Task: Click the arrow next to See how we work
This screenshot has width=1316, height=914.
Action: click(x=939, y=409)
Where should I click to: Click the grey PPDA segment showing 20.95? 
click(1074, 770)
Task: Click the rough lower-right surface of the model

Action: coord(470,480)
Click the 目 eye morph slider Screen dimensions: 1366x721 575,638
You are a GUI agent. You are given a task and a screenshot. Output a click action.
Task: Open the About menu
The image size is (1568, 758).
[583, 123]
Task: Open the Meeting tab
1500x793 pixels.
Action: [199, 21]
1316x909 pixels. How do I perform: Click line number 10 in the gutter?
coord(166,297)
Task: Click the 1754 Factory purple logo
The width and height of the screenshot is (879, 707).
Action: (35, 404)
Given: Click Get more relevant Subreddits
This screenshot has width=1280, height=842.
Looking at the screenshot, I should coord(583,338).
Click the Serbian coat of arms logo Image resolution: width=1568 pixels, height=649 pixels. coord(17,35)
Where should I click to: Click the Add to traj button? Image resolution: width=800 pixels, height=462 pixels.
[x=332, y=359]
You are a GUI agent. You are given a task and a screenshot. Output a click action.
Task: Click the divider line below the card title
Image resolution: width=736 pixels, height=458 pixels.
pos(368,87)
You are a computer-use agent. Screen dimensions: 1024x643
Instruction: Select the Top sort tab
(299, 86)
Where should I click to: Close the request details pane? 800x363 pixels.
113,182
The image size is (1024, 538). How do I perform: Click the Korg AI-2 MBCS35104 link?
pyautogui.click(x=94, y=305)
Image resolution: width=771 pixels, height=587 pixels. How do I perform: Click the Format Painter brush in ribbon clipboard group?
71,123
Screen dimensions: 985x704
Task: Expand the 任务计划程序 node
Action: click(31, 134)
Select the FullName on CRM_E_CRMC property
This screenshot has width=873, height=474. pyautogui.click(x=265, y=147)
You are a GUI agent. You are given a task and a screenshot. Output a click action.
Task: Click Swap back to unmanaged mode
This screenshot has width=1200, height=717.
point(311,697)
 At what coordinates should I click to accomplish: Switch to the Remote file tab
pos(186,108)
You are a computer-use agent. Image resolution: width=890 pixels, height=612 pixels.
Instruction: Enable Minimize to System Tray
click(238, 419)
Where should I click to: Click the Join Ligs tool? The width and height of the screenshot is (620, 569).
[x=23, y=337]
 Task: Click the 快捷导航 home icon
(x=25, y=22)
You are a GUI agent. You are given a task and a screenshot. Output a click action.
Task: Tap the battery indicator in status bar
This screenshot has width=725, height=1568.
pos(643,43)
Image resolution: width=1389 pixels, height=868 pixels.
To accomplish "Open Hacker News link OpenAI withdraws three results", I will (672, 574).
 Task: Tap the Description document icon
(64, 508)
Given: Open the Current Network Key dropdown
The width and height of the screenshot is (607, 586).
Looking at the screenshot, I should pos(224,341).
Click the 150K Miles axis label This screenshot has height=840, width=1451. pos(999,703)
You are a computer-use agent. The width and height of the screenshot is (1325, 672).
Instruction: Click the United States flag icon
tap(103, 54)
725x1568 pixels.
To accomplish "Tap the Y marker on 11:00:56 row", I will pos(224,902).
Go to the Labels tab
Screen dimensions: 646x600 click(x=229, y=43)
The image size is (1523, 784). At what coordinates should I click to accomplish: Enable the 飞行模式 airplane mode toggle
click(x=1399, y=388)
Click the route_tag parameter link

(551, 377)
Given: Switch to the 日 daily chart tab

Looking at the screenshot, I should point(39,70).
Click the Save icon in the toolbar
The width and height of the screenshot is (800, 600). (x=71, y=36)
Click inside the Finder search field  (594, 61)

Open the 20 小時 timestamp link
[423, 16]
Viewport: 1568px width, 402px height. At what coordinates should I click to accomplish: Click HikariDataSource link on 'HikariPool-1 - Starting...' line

■ **Activity**
Each record must be reproduced exactly, with nothing missing.

■ **Output for this exercise**
Task: Click the arrow next to See how we work
This screenshot has width=1316, height=914.
Action: click(x=939, y=409)
Where should I click to: Click the grey PPDA segment showing 20.95? 
click(1074, 770)
Task: Click the rough lower-right surface of the model

Action: coord(470,480)
Click the 目 eye morph slider Screen dimensions: 1366x721 575,638
You are a GUI agent. You are given a task and a screenshot. Output a click action.
Task: Open the About menu
The image size is (1568, 758).
[583, 123]
Task: Open the Meeting tab
1500x793 pixels.
Action: [199, 21]
1316x909 pixels. How do I perform: Click line number 10 in the gutter?
coord(166,297)
Task: Click the 1754 Factory purple logo
The width and height of the screenshot is (879, 707).
Action: (35, 404)
Given: Click Get more relevant Subreddits
This screenshot has width=1280, height=842.
Looking at the screenshot, I should coord(583,338).
Click the Serbian coat of arms logo Image resolution: width=1568 pixels, height=649 pixels. coord(17,35)
Where should I click to: Click the Add to traj button? Image resolution: width=800 pixels, height=462 pixels.
[x=332, y=359]
You are a GUI agent. You are given a task and a screenshot. Output a click action.
Task: Click the divider line below the card title
Image resolution: width=736 pixels, height=458 pixels.
pos(368,87)
You are a computer-use agent. Screen dimensions: 1024x643
Instruction: Select the Top sort tab
(299, 86)
Where should I click to: Close the request details pane? 800x363 pixels.
113,182
The image size is (1024, 538). How do I perform: Click the Korg AI-2 MBCS35104 link?
pyautogui.click(x=94, y=305)
Image resolution: width=771 pixels, height=587 pixels. How do I perform: Click the Format Painter brush in ribbon clipboard group?
71,123
Screen dimensions: 985x704
Task: Expand the 任务计划程序 node
Action: click(31, 134)
Select the FullName on CRM_E_CRMC property
This screenshot has width=873, height=474. pyautogui.click(x=265, y=147)
You are a GUI agent. You are given a task and a screenshot. Output a click action.
Task: Click Swap back to unmanaged mode
This screenshot has width=1200, height=717.
point(311,697)
 At what coordinates should I click to accomplish: Switch to the Remote file tab
pos(186,108)
You are a computer-use agent. Image resolution: width=890 pixels, height=612 pixels.
Instruction: Enable Minimize to System Tray
click(238, 419)
Where should I click to: Click the Join Ligs tool? The width and height of the screenshot is (620, 569).
[x=23, y=337]
 Task: Click the 快捷导航 home icon
(x=25, y=22)
You are a GUI agent. You are given a task and a screenshot. Output a click action.
Task: Tap the battery indicator in status bar
This screenshot has width=725, height=1568.
pos(643,43)
Image resolution: width=1389 pixels, height=868 pixels.
To accomplish "Open Hacker News link OpenAI withdraws three results", I will (672, 574).
 Task: Tap the Description document icon
(64, 508)
Given: Open the Current Network Key dropdown
The width and height of the screenshot is (607, 586).
Looking at the screenshot, I should pos(224,341).
Click the 150K Miles axis label This screenshot has height=840, width=1451. pos(999,703)
You are a computer-use agent. The width and height of the screenshot is (1325, 672).
Instruction: Click the United States flag icon
tap(103, 54)
725x1568 pixels.
To accomplish "Tap the Y marker on 11:00:56 row", I will pos(224,902).
Go to the Labels tab
Screen dimensions: 646x600 click(x=229, y=43)
The image size is (1523, 784). At what coordinates should I click to accomplish: Enable the 飞行模式 airplane mode toggle
click(x=1399, y=388)
Click the route_tag parameter link

(551, 377)
Given: Switch to the 日 daily chart tab

Looking at the screenshot, I should point(39,70).
Click the Save icon in the toolbar
The width and height of the screenshot is (800, 600). (x=71, y=36)
Click inside the Finder search field  (594, 61)

Open the 20 小時 timestamp link
[423, 16]
Viewport: 1568px width, 402px height. At what coordinates should I click to accomplish: Click HikariDataSource link on 'HikariPool-1 - Starting...' line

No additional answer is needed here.